## Set of tasks
1 – Answer these from the text on Claudio Fragasso below:
(a) Which rock musician appeared in Monster Dog?
(b) On what film format did Fragasso initially shoot his art films?
(c) Which two films did Fragasso and Mattei shoot simultaneously to save money?
2 – Extend the biography of Claudio Fragasso below, picking up right after its final sentence.

## Text to read
★ ★ ★ ★ ★ ★ ★

- Born: 2 October 1951 (age 74)
- Other names: Clyde Anderson Drake Floyd
- Occupations: Film director; screenwriter;
- Years active: 1974–present
- Spouse: Rossella Drudi

= Claudio Fragasso =

Italian screenwriter and film director

Claudio Fragasso (born 2 October 1951) is a film director and screenwriter. Fragasso first attempted to make art films in the early 1970s, then became a screenwriter in the Italian film industry in the mid-1970s. Fragasso met director Bruno Mattei, which led to a ten-year partnership from 1980 to 1990 during which the two worked together closely on films, with Fragasso's contributions often going uncredited. Fragasso's wife Rossella Drudi was also a screenwriter and collaborated with him on a number of projects. Fragasso would later go on to write and direct his own films in the 1980s, including Monster Dog with rock musician Alice Cooper and After Death. Fragasso directed Troll 2 in 1989, which was later the topic of Best Worst Movie, a documentary film that discussed Troll 2s fandom.

== Filmmaking ==
Claudio Fragasso was born on 2 October 1951. Prior to directing, Claudio Fragasso worked as a screenwriter beginning in the mid-1970s. Fragasso had originally planned to make art films, and initially shot his films on Super 8 such as Passaggi (1977) and its follow-up Difendimi dalla Notte, with Fragasso noting "In Italy, to be considered important, you must shoot something like that." According to Fragasso, the screenplay for Il Medium was done specifically for director Silvio Amadio in 1975. The film however did not start production until 1979. Fragasso worked on the screenplays on several Italian crime thrillers in the 1970s.

===1980s===
Fragasso met director Bruno Mattei when Mattei was still an assistant editor and they immediately got along well with one another as they both enjoyed genre films. In 1980, Mattei began a close collaboration with screenwriter Fragasso, beginning with The True Story of the Nun of Monza (1980) and ending with a comedy called Three For One (1990). The two worked closely together for that ten-year period (collaborating on 15 films) with Fragasso occasionally assuming the role of second unit, or assistant, director. Fragasso has stated he is a fan of splatter films, noting that they were "very important to me. The Italian spirit compels us to exaggerate."

Fragasso stated his first films with Mattei were The True Story of the Nun of Monza and The Other Hell, which were filmed simultaneously to save money. The two co-directed the films in a real convent and exchanged actors to allow them to shoot the two films simultaneously. While the films were being processed, Mattei and Fragasso were hired to finish the film Perverse Sex, Violent World which was completed in two weeks using stock footage. Their next film Hell of the Living Dead was written by Fragasso and his wife Rosella Drudi. Fragasso also assisted in directing the film. Mattei however maintained that on all the films Fragasso claims to have co-directed, he was really just Mattei's assistant director.

★ ★ ★ ★ ★ ★ ★

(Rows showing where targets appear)
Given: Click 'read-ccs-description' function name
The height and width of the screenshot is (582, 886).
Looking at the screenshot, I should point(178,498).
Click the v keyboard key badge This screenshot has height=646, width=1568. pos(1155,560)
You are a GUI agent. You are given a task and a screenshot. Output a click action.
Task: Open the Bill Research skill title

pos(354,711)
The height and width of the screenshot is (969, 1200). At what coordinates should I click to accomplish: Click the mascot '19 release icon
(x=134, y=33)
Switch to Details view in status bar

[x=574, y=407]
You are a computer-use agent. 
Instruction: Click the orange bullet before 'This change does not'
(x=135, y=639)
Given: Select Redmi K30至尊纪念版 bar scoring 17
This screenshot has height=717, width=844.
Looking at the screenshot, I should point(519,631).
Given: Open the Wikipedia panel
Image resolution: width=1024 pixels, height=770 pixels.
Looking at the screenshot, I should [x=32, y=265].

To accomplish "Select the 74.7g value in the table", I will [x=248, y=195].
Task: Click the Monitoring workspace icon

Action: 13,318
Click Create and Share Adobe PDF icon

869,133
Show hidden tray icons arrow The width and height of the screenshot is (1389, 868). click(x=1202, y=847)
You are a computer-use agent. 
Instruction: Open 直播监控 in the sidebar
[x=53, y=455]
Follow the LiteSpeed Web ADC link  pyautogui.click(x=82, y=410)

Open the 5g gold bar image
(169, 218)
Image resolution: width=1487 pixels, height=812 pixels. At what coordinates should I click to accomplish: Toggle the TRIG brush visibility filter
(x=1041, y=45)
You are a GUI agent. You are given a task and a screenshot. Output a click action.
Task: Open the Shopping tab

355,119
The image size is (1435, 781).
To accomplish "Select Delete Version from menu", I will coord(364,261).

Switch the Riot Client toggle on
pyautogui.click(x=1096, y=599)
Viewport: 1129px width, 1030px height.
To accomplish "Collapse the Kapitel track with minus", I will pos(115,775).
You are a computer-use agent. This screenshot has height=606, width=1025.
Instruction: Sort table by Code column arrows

★ ★ ★ ★ ★ ★ ★

## The replies
1 –
(a) Alice Cooper
(b) Super 8
(c) The True Story of the Nun of Monza and The Other Hell

2 –
Following Hell of the Living Dead, producers suggested another two-film deal which led to Women's Prison Massacre and Violence in a Women's Prison, both starring Laura Gemser. Violence in a Women's Prison was written by Fragasso and Drudi. Fragasso spoke positively on working with Gemser, stating that "compared to the starlets of today, she was virtually a nun, the absolute opposite of a porn star". Gemser would years later work for producer Aristide Massaccesi's Filmirage team, as a costume designer on Fragasso's film Troll 2. Producer Roberto Di Girolamo requested a post-apocalyptic film from Fragasso and Mattei, called Rats: Night of Terror. Fragasso would also collaborate on the two Westerns Mattei directed in the 1980s: Scalps and White Apache. Fragasso also appeared in small roles in some of his films, such as Robowar and Cop Game.

In 1986, Fragasso made a film on his own without Mattei titled Monster Dog for producer Eduard Sarlui, starring musician Alice Cooper. Fragasso and Drudi also co-wrote the sequel to Lucio Fulci's Zombi 2, called Zombi 3. Director Fulci had to leave the Philippines set before completing the film, leading to Drudi and Fragasso having to re-write and expand the script in one day, the film's directing chores being completed by Bruno Mattei who was working in the Philippines at the time. Fragasso flew there the next day to assist Mattei with the filming.

While working on Zombi 3, Fragasso simultaneously directed another zombie film called After Death, written by himself and Drudi, which he described as "a small movie I did with half the budget of the "official" movie, which was shot in the same location in the Philippines" for Filmirage. After Death was shot at night since during the day, Fragasso was shooting Zombi 3 with Mattei. Fragasso also directed Beyond Darkness (La Casa 5) for Filmirage.

Fragasso has claimed that he and Drudi wrote the original story for Filmirage's Killing Birds which they wrote under the title Artigli, a claim dismissed by Italian film critic and historian Roberto Curti, who noted that the treatment for Killing Birds, that was written by Claudio Lattanzi and Bruna Antonucci, was much closer to the finished film.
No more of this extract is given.